++++ Dataset extract ++++

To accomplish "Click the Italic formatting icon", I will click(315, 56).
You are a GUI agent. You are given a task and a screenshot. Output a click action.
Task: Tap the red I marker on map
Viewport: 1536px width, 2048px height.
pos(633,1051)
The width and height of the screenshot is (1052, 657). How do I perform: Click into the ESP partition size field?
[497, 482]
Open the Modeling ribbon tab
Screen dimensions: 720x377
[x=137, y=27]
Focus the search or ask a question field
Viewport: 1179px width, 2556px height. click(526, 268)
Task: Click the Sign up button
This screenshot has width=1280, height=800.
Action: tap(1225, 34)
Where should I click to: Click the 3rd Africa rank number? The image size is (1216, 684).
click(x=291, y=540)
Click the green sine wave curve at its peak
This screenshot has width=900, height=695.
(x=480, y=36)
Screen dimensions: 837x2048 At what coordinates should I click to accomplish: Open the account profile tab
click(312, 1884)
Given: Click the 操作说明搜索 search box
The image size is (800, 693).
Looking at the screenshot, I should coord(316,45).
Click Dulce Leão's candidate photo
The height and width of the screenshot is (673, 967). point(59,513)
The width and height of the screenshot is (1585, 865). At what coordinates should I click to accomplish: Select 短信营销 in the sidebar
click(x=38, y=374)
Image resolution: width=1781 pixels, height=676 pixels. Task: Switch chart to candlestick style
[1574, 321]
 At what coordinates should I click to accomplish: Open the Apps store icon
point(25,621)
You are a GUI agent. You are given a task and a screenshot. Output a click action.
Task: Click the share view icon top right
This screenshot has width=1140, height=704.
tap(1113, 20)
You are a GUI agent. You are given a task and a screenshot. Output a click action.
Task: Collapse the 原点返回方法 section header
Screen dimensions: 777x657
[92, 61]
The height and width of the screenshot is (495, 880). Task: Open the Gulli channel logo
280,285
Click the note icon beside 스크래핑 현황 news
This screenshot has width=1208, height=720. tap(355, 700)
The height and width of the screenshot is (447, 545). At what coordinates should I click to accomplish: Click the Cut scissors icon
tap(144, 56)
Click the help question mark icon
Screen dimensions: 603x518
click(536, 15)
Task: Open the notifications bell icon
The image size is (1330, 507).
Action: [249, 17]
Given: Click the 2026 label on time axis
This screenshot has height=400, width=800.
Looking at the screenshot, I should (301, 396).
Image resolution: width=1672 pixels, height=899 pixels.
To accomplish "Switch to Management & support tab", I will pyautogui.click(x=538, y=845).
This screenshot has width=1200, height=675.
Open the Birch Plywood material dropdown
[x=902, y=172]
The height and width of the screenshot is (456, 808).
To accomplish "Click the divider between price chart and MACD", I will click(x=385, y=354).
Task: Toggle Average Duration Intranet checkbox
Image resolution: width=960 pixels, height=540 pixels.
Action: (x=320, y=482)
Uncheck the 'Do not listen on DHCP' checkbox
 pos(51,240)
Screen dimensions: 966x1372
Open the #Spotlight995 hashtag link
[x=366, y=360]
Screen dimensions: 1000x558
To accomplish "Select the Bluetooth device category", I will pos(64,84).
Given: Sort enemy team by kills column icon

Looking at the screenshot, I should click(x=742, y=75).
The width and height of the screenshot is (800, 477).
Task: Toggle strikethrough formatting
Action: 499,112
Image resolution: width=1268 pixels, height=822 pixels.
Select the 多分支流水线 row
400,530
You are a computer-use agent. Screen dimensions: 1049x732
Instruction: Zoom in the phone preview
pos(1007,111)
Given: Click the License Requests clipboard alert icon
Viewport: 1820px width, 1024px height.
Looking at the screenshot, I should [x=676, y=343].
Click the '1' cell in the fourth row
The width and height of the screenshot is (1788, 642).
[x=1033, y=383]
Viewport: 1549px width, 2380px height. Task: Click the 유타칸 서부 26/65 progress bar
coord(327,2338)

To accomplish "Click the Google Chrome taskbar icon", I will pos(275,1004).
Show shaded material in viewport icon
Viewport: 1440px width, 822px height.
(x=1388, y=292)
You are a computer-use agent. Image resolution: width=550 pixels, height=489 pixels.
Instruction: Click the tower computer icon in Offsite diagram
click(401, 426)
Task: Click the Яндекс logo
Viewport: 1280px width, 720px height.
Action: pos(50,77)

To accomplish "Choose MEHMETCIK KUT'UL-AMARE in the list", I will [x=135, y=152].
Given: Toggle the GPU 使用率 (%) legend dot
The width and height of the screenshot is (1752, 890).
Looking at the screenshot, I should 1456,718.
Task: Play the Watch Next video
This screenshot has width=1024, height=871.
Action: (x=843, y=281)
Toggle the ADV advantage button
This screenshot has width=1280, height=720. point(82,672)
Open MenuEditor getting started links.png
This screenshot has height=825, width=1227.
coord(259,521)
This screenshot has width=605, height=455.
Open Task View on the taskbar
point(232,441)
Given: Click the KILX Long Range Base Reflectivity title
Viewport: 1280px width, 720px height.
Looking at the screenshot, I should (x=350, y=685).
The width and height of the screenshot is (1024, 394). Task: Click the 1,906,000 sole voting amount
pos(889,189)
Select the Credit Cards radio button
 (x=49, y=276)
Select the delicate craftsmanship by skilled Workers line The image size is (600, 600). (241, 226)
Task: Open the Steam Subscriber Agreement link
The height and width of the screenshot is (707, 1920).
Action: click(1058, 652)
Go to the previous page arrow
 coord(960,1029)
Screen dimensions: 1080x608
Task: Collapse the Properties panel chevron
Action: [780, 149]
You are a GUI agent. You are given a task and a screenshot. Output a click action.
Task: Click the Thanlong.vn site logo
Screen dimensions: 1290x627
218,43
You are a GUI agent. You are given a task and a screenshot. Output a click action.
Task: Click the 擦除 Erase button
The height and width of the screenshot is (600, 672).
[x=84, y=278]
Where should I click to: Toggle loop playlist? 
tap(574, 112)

++++

*Exercise directions:* Restate all of the lines in the material exactly as they are.

*Written reply:*
To accomplish "Click the Italic formatting icon", I will click(315, 56).
You are a GUI agent. You are given a task and a screenshot. Output a click action.
Task: Tap the red I marker on map
Viewport: 1536px width, 2048px height.
pos(633,1051)
The width and height of the screenshot is (1052, 657). How do I perform: Click into the ESP partition size field?
[497, 482]
Open the Modeling ribbon tab
Screen dimensions: 720x377
[x=137, y=27]
Focus the search or ask a question field
Viewport: 1179px width, 2556px height. click(526, 268)
Task: Click the Sign up button
This screenshot has width=1280, height=800.
Action: tap(1225, 34)
Where should I click to: Click the 3rd Africa rank number? The image size is (1216, 684).
click(x=291, y=540)
Click the green sine wave curve at its peak
This screenshot has width=900, height=695.
(x=480, y=36)
Screen dimensions: 837x2048 At what coordinates should I click to accomplish: Open the account profile tab
click(312, 1884)
Given: Click the 操作说明搜索 search box
The image size is (800, 693).
Looking at the screenshot, I should coord(316,45).
Click Dulce Leão's candidate photo
The height and width of the screenshot is (673, 967). point(59,513)
The width and height of the screenshot is (1585, 865). At what coordinates should I click to accomplish: Select 短信营销 in the sidebar
click(x=38, y=374)
Image resolution: width=1781 pixels, height=676 pixels. Task: Switch chart to candlestick style
[1574, 321]
 At what coordinates should I click to accomplish: Open the Apps store icon
point(25,621)
You are a GUI agent. You are given a task and a screenshot. Output a click action.
Task: Click the share view icon top right
This screenshot has width=1140, height=704.
tap(1113, 20)
You are a GUI agent. You are given a task and a screenshot. Output a click action.
Task: Collapse the 原点返回方法 section header
Screen dimensions: 777x657
[92, 61]
The height and width of the screenshot is (495, 880). Task: Open the Gulli channel logo
280,285
Click the note icon beside 스크래핑 현황 news
This screenshot has width=1208, height=720. tap(355, 700)
The height and width of the screenshot is (447, 545). At what coordinates should I click to accomplish: Click the Cut scissors icon
tap(144, 56)
Click the help question mark icon
Screen dimensions: 603x518
click(536, 15)
Task: Open the notifications bell icon
The image size is (1330, 507).
Action: [249, 17]
Given: Click the 2026 label on time axis
This screenshot has height=400, width=800.
Looking at the screenshot, I should (301, 396).
Image resolution: width=1672 pixels, height=899 pixels.
To accomplish "Switch to Management & support tab", I will pyautogui.click(x=538, y=845).
This screenshot has width=1200, height=675.
Open the Birch Plywood material dropdown
[x=902, y=172]
The height and width of the screenshot is (456, 808).
To accomplish "Click the divider between price chart and MACD", I will click(x=385, y=354).
Task: Toggle Average Duration Intranet checkbox
Image resolution: width=960 pixels, height=540 pixels.
Action: (x=320, y=482)
Uncheck the 'Do not listen on DHCP' checkbox
 pos(51,240)
Screen dimensions: 966x1372
Open the #Spotlight995 hashtag link
[x=366, y=360]
Screen dimensions: 1000x558
To accomplish "Select the Bluetooth device category", I will pos(64,84).
Given: Sort enemy team by kills column icon

Looking at the screenshot, I should click(x=742, y=75).
The width and height of the screenshot is (800, 477).
Task: Toggle strikethrough formatting
Action: 499,112
Image resolution: width=1268 pixels, height=822 pixels.
Select the 多分支流水线 row
400,530
You are a computer-use agent. Screen dimensions: 1049x732
Instruction: Zoom in the phone preview
pos(1007,111)
Given: Click the License Requests clipboard alert icon
Viewport: 1820px width, 1024px height.
Looking at the screenshot, I should [x=676, y=343].
Click the '1' cell in the fourth row
The width and height of the screenshot is (1788, 642).
[x=1033, y=383]
Viewport: 1549px width, 2380px height. Task: Click the 유타칸 서부 26/65 progress bar
coord(327,2338)

To accomplish "Click the Google Chrome taskbar icon", I will pos(275,1004).
Show shaded material in viewport icon
Viewport: 1440px width, 822px height.
(x=1388, y=292)
You are a computer-use agent. Image resolution: width=550 pixels, height=489 pixels.
Instruction: Click the tower computer icon in Offsite diagram
click(401, 426)
Task: Click the Яндекс logo
Viewport: 1280px width, 720px height.
Action: pos(50,77)

To accomplish "Choose MEHMETCIK KUT'UL-AMARE in the list", I will [x=135, y=152].
Given: Toggle the GPU 使用率 (%) legend dot
The width and height of the screenshot is (1752, 890).
Looking at the screenshot, I should 1456,718.
Task: Play the Watch Next video
This screenshot has width=1024, height=871.
Action: (x=843, y=281)
Toggle the ADV advantage button
This screenshot has width=1280, height=720. point(82,672)
Open MenuEditor getting started links.png
This screenshot has height=825, width=1227.
coord(259,521)
This screenshot has width=605, height=455.
Open Task View on the taskbar
point(232,441)
Given: Click the KILX Long Range Base Reflectivity title
Viewport: 1280px width, 720px height.
Looking at the screenshot, I should (x=350, y=685).
The width and height of the screenshot is (1024, 394). Task: Click the 1,906,000 sole voting amount
pos(889,189)
Select the Credit Cards radio button
 (x=49, y=276)
Select the delicate craftsmanship by skilled Workers line The image size is (600, 600). (241, 226)
Task: Open the Steam Subscriber Agreement link
The height and width of the screenshot is (707, 1920).
Action: click(1058, 652)
Go to the previous page arrow
 coord(960,1029)
Screen dimensions: 1080x608
Task: Collapse the Properties panel chevron
Action: [780, 149]
You are a GUI agent. You are given a task and a screenshot. Output a click action.
Task: Click the Thanlong.vn site logo
Screen dimensions: 1290x627
218,43
You are a GUI agent. You are given a task and a screenshot. Output a click action.
Task: Click the 擦除 Erase button
The height and width of the screenshot is (600, 672).
[x=84, y=278]
Where should I click to: Toggle loop playlist? 
tap(574, 112)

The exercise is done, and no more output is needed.